/SQLiteDbVisualizer

Visualize SQLite database fragmentation

Primary LanguagePython

SQLiteDbVisualizer

SQLiteDbVisualizer is a tool to visualize SQLite databases.

It is fairly useful to see the extent of fragmentation in a database. It is not a database schema visualizer.

http://github.com/laysakura/SQLiteDbVisualizer/raw/master/doc/mainView.png

Use case

See fragmentation and issue VACUUM

http://github.com/laysakura/SQLiteDbVisualizer/raw/master/doc/fragmented.png http://github.com/laysakura/SQLiteDbVisualizer/raw/master/doc/fragmentedVacuumed.png

A database seems fragmented (left).
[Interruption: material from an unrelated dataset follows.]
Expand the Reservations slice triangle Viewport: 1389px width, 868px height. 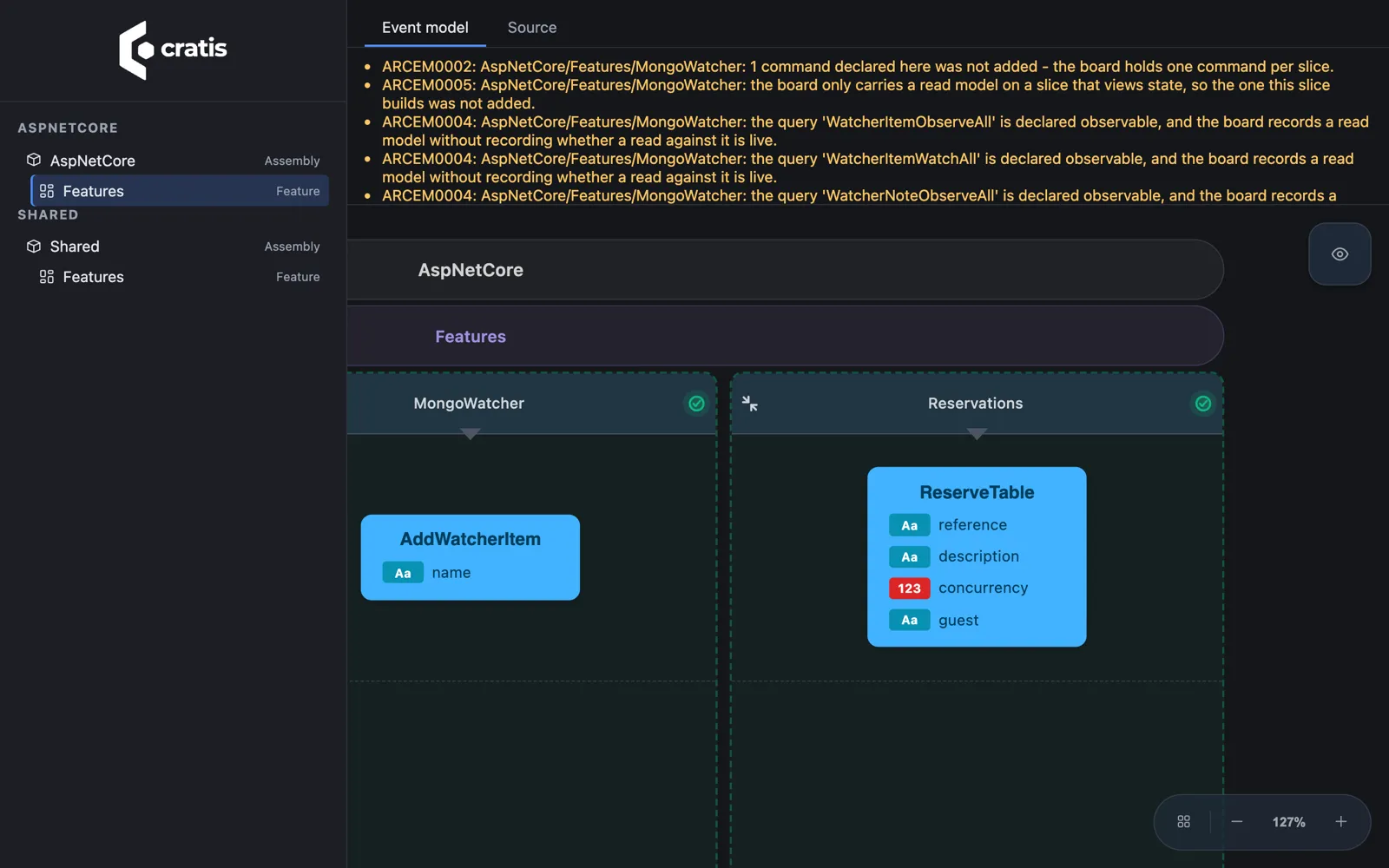(977, 434)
Then issue VACUUM command and defragment it (right).

$ sqlite3 foobar.db vacuum

Filter database pages by B-tree

http://github.com/laysakura/SQLiteDbVisualizer/raw/master/doc/mainView.png

If you just want to see records in table T0 , then you can filter the output.
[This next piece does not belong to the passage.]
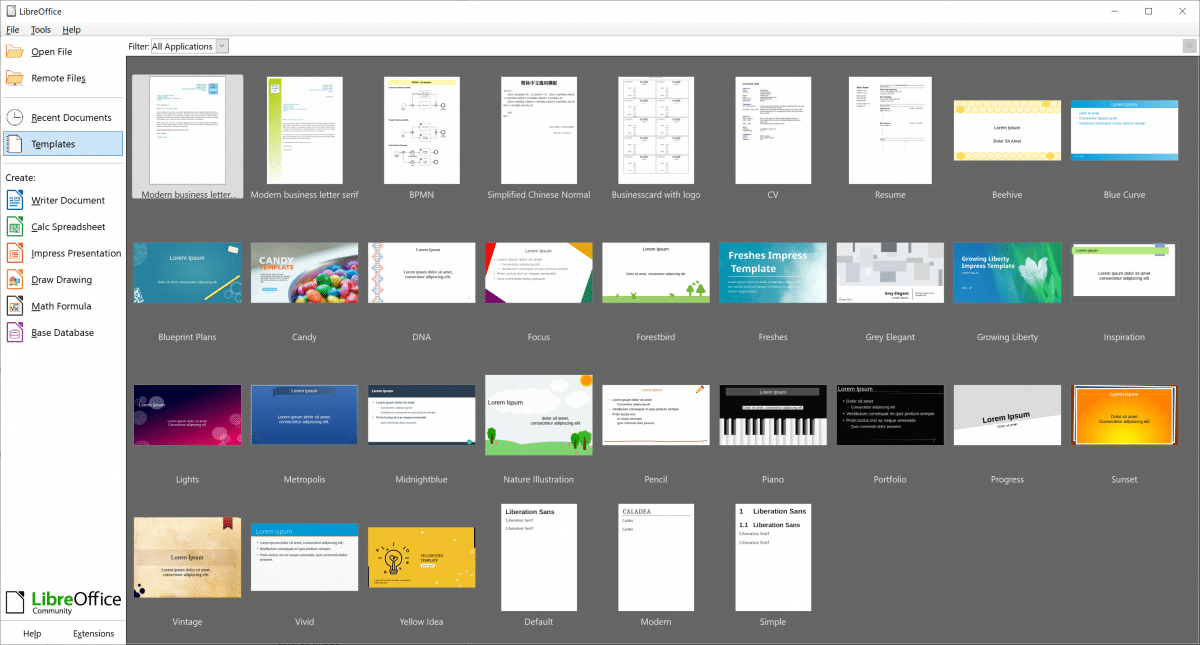1200x645 pixels.
Task: Select the Candy template thumbnail
Action: pos(304,272)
http://github.com/laysakura/SQLiteDbVisualizer/raw/master/doc/filterFeature.png

Usage

SQLiteDbVisualizer command (sqlite-visualizer) has svn-like subcommand interfaces. The simplest usage to visualize a SQLite database as SVG image is shown below.

$ sqlite-visualizer svg foobar.db foobar.svg

For more detailed usage, use help options.

$ sqlite-visualizer -h
$ sqlite-visualizer svg -h

Requirements

Features

Filtering by B-tree

Use –filterBtrees option to get only pages of your interest.

$ sqlite-visualizer svg foobar.db foobar.svg --filterBtrees T0 T0_idx  # Show only pages related to table "T0" and index "T0_idx"

Pluggable visualizer unit

SQLiteDbVisualizer has database analyzer and visualizer modules separately. Database analyzer (SQLiteAnalyzer.py) reads a SQLite database and output its information in JSON form. See the JSON format in DbInfoTemplate.py .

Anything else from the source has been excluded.